◆ Exercise requirements ◆
What you produce should be the lines from the line containing "You are a computer-use" through the last line below, both ends included, reproduced exactly and without pictures.

◆ Dataset entries ◆
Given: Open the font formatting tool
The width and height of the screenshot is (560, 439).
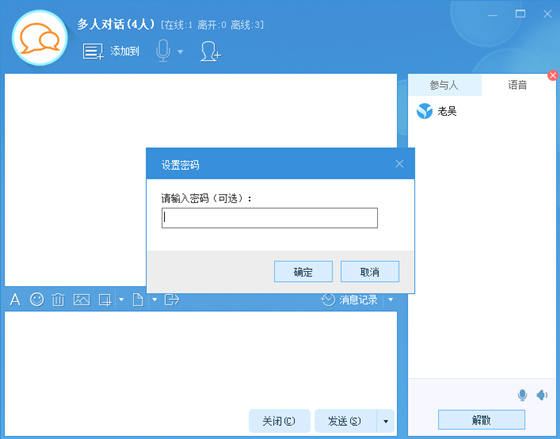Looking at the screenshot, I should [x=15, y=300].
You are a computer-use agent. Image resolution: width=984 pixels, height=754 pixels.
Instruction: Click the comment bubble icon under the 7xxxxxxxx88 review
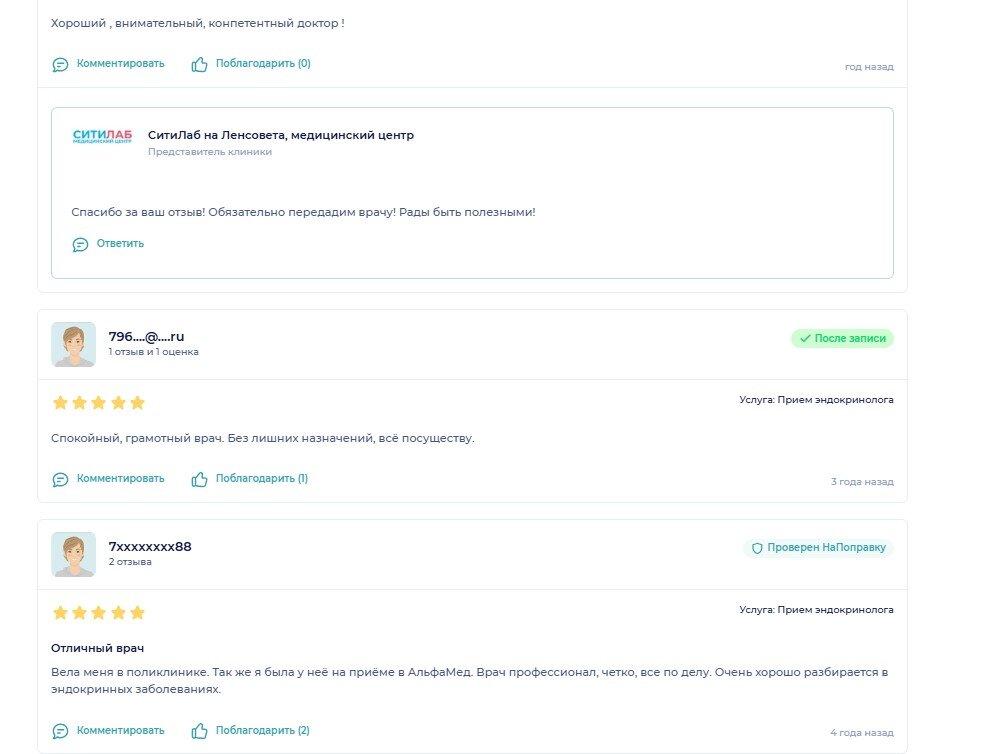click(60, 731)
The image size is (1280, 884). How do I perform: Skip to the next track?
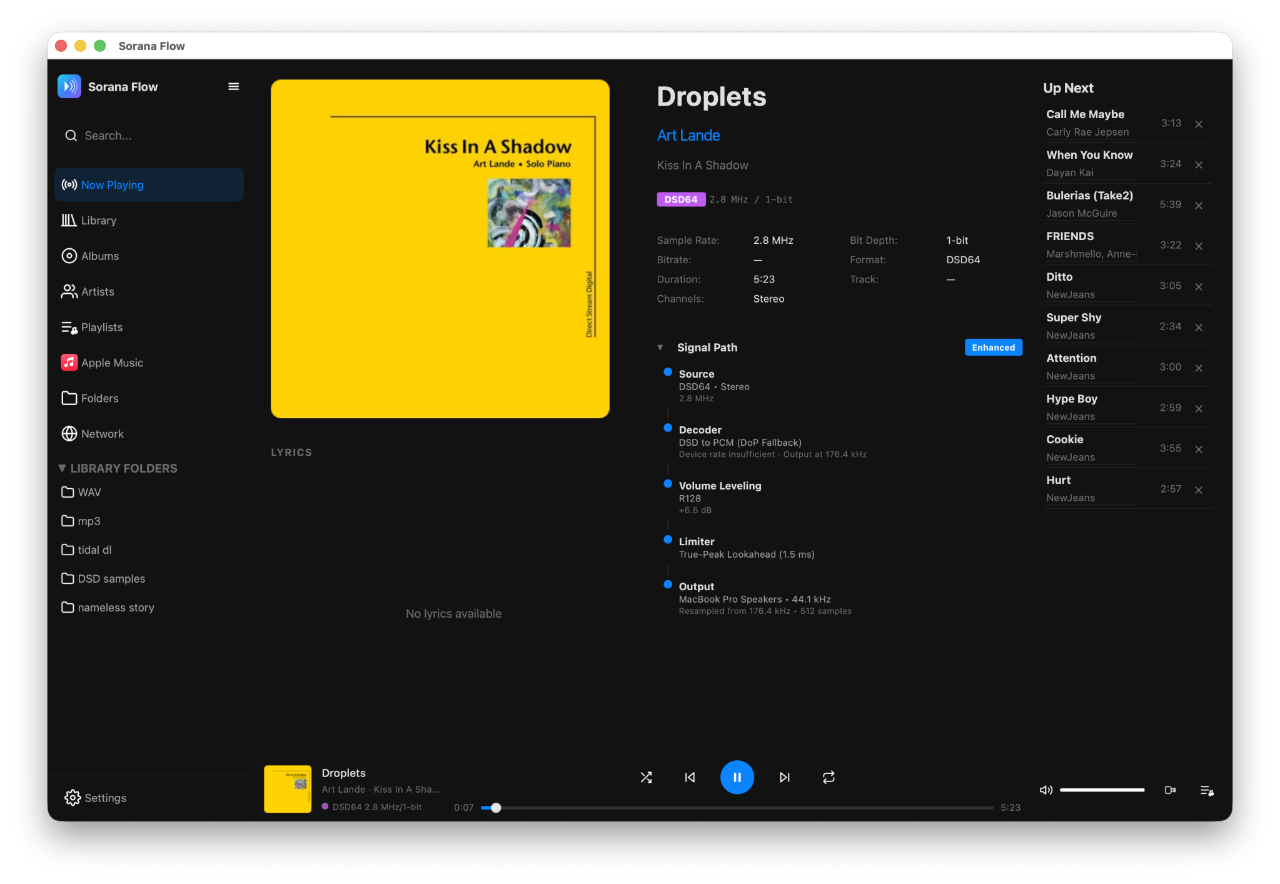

◆ Response to this task ◆
You are a computer-use agent. Image resolution: width=984 pixels, height=754 pixels.
Instruction: Click the comment bubble icon under the 7xxxxxxxx88 review
click(60, 731)
The image size is (1280, 884). How do I perform: Skip to the next track?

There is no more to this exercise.